TEXTO PROPORCIONADO
---------------

Napichán nace del encuentro entre NATIVA y Fundación Avina, y de una visión compartida: construir un polo de innovación para el desarrollo sustentable de biomas, capaz de inspirar nuevas formas de convivencia entre conservación y progreso humano. Desde su origen, fue pensado como un espacio abierto a la colaboración, donde distintos actores puedan sumar conocimiento, experiencia y compromiso para imaginar y poner en práctica modelos sostenibles en el corazón del Gran Chaco.
Su construcción parte de una convicción profunda: no existe desarrollo sostenible sin la participación activa de las comunidades originarias. Por eso, las poblaciones del entorno, mayormente guaraníes, fueron convocadas, escuchadas e incorporadas desde el inicio. Junto a ello, Napichán se nutre del trabajo científico en el territorio y del apoyo de la filantropía internacional, que hizo posible dar los primeros pasos de este proyecto.

---------------

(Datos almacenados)
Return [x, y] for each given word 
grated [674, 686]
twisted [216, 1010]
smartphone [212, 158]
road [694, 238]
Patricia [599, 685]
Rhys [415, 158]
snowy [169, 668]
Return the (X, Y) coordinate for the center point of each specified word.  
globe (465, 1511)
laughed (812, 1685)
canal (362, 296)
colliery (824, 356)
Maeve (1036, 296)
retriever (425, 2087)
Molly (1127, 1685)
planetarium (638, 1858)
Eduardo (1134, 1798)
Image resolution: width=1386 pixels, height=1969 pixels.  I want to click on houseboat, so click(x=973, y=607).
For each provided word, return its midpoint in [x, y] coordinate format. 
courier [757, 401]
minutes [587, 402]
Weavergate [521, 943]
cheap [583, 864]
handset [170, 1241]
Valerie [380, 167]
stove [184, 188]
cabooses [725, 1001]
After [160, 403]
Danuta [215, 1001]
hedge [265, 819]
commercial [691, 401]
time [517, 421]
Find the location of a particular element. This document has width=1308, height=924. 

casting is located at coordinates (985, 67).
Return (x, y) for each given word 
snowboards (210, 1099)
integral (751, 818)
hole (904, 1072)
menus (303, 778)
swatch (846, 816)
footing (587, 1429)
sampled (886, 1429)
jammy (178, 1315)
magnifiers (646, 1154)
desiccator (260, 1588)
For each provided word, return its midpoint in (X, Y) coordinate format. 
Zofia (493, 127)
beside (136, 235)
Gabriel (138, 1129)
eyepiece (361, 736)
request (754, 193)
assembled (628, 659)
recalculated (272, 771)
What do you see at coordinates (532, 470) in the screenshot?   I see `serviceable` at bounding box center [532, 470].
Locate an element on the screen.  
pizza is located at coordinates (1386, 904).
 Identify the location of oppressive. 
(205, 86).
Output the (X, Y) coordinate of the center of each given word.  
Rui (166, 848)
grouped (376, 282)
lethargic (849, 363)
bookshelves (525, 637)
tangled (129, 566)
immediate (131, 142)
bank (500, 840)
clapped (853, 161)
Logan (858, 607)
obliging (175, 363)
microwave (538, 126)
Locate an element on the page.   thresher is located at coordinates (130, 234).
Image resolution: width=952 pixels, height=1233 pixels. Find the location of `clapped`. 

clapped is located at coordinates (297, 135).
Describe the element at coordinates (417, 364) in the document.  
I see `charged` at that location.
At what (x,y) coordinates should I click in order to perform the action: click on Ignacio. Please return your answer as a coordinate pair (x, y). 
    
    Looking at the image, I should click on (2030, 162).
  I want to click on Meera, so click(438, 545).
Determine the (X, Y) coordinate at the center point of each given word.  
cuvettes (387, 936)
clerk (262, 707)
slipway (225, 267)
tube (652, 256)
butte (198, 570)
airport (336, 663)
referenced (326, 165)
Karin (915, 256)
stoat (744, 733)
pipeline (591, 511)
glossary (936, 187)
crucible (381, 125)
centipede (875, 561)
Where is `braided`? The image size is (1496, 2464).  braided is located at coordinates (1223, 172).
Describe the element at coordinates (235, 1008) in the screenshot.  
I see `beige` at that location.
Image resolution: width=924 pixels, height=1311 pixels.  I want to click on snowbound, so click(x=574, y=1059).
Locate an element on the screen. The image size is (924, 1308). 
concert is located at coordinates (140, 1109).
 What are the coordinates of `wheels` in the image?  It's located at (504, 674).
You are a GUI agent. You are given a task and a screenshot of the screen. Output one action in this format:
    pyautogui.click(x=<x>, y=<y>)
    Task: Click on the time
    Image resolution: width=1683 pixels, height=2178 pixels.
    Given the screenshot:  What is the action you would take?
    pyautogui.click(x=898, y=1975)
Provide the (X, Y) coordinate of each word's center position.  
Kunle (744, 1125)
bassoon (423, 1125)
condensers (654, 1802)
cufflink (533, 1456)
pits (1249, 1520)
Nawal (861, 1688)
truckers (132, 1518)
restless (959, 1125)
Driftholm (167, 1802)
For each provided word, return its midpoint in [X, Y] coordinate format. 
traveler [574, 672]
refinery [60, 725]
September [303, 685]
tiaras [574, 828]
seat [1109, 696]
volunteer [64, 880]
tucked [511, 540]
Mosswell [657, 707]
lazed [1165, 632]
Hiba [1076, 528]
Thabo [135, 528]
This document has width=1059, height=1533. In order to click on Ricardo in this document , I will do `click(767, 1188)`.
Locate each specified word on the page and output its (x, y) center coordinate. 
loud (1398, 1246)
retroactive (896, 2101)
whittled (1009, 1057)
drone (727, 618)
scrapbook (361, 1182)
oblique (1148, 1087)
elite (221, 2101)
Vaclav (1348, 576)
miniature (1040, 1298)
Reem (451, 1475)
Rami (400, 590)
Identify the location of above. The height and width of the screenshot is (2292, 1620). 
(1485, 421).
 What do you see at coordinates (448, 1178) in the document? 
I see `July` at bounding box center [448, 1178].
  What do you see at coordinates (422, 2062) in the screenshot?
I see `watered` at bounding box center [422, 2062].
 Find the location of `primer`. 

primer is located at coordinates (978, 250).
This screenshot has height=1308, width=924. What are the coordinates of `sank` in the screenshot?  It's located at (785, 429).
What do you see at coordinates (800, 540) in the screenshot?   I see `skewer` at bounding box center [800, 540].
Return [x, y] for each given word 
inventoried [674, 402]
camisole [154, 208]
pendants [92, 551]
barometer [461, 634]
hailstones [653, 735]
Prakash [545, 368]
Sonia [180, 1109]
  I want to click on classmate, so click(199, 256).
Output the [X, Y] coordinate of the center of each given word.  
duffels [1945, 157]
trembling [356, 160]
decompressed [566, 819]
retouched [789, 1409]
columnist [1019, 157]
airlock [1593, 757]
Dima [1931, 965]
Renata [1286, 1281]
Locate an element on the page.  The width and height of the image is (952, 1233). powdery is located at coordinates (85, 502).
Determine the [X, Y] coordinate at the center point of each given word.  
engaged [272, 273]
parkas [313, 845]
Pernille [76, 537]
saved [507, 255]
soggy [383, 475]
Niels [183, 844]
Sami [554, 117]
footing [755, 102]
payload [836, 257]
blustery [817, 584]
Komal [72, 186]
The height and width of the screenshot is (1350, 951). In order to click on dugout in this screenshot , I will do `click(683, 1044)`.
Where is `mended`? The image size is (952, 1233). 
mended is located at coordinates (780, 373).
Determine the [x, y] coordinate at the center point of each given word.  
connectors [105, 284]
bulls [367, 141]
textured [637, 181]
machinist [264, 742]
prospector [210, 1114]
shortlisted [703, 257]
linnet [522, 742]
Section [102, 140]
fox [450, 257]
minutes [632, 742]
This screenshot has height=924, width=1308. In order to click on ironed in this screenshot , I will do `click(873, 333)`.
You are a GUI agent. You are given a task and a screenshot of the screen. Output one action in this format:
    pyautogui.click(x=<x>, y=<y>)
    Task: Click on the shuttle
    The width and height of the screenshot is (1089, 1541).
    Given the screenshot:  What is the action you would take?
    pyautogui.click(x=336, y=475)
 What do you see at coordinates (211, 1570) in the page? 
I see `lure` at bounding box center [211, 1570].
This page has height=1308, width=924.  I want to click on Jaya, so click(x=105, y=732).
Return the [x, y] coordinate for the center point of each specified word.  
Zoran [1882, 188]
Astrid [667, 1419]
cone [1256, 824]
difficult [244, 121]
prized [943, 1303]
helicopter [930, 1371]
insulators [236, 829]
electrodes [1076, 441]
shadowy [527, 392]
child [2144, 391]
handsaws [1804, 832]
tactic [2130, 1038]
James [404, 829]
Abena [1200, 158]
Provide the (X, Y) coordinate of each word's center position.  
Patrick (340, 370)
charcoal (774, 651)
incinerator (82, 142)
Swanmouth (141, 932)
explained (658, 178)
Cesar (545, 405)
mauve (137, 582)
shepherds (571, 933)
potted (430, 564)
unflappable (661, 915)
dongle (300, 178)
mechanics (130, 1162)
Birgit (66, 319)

---------------

INSTRUCCIONES DE TRABAJO
1. Responda, según el texto sobre Napichán:
(a) ¿Del encuentro entre qué dos entidades nace Napichán?
(b) ¿A qué pueblo pertenecen mayormente las poblaciones del entorno?
(c) ¿Qué hizo posible dar los primeros pasos del proyecto?
2. Explique en una a tres oraciones por qué, según el texto sobre Napichán, las poblaciones del entorno fueron convocadas, escuchadas e incorporadas desde el inicio.
3. Prosiga el texto sobre Napichán a partir de su última oración.
Los registros provienen de una fuente distinta.

RESPUESTAS
1.
(a) NATIVA y Fundación Avina.
(b) Al pueblo guaraní.
(c) El apoyo de la filantropía internacional.

2. La construcción de Napichán parte de la convicción de que no existe desarrollo sostenible sin la participación activa de las comunidades originarias. Por eso se convocó, escuchó e incorporó desde el inicio a las poblaciones del entorno, mayormente guaraníes.

3.
Con los pies en la tierra, NATIVA aporta a Napichán su conocimiento del Gran Chaco Americano y de las prácticas productivas locales, que sirven de base para impulsar nuevas iniciativas. Entre ellas, la apicultura bajo monte y la ganadería bajo monte, modelos que buscan producir cuidando la biodiversidad, fortaleciendo la resiliencia del ecosistema y generando oportunidades concretas para la región.
Napichán es también un lugar para la generación de conocimiento. Lo que allí se investiga, experimenta y aprende busca trascender el territorio inmediato y aportar información abierta, experiencia y soluciones útiles para otros centros de investigación y para otros biomas del mundo. Más que un proyecto aislado, Napichán se proyecta como un faro de innovación, colaboración y sostenibilidad.
El río Pilcomayo y sus riberas conforman uno de los territorios más valiosos y complejos del sur de Bolivia. A lo largo de su recorrido, enlaza ecosistemas, sostiene biodiversidad, alimenta medios de vida y resguarda una parte fundamental del patrimonio natural y cultural de Tarija. Más que un curso de agua, el Pilcomayo es un corredor vivo que conecta paisajes desde los Andes hasta el Chaco, manteniendo la continuidad ecológica entre bosques, humedales, bañados y áreas de alta importancia para la conservación.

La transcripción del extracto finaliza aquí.